Because cancer treatments are administered by a physician, they’re covered under Medicare Part B, which took a hit from the sequester.
This results in financial problems all the way down the line, both for the government subsidies and the costs incurred by the hospitals. The cut is damaging enough that cancer patients are being turned away for treatment and hospitals themselves could have trouble staying afloat if something isn’t done.
Of all the places to cut spending to try and balance the budget, cancer medicine has to be at the top of the list of things that shouldn’t be cut. It’s as dumb as cutting things like Head Start, FEMA or food inspection. That funding for cancer treatments are being pulled just proves once again that allowing the sequester to happen at all was a very bad thing.

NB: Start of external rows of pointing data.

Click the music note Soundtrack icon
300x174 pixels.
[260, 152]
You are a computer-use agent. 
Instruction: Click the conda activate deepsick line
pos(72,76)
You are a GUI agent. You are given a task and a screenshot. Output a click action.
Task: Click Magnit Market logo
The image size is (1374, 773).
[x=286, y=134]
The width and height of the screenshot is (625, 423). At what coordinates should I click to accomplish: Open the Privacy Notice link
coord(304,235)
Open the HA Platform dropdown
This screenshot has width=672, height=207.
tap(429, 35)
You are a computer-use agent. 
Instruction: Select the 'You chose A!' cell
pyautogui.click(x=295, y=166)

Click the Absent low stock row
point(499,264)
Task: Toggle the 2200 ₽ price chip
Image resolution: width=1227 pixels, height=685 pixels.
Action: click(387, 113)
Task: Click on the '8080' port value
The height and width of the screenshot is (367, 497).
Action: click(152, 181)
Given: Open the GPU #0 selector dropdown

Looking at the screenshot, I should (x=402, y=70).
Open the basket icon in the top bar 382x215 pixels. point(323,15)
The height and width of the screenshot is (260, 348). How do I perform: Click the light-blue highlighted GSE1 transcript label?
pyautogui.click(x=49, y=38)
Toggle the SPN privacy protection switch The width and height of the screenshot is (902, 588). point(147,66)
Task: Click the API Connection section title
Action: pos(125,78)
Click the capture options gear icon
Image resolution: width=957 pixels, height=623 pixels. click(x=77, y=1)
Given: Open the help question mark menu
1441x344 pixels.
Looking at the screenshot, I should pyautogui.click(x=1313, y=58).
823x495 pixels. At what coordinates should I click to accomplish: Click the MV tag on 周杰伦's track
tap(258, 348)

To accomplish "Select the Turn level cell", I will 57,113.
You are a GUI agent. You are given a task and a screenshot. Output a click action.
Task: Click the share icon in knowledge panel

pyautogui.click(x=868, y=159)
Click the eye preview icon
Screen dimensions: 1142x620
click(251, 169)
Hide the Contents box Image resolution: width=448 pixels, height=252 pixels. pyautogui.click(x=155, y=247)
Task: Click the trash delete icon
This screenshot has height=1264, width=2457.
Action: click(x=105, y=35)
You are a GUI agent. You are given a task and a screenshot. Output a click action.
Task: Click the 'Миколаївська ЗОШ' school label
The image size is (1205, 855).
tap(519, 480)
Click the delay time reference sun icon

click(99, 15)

Federal spending needs to be controlled. This is not a question. But it needs to be done thoroughly and carefully. Federal expenses must be objectively and thoroughly examined and reduced or eliminated as needed to keep the nation afloat. A slash-and-burn mentality is not a productive, effective or smart way to handle such situations.
Which is, of course, why Congress allowed it to happen in the first place. Come the next round of elections those Congressmen and women must be made aware of this fact. Career politicians and party stalwarts who are unwilling to compromise have no place in a republican system of government based on representation. Only objectivity and genuine concern for the constituents’ welfare will allow meaningful reform that can undo the damage wrought by incompetence and idiocy.
Reversing the negative effects of the sequester won’t be easy and it might not be quick, but it needs to be done, because a hospital turning away cancer patients so they can continue to service their community is not a problem a developed nation should experience. No one wants a dead cancer patient on their conscience. Now if only Congress had one, maybe we could get some reform to solve the issue.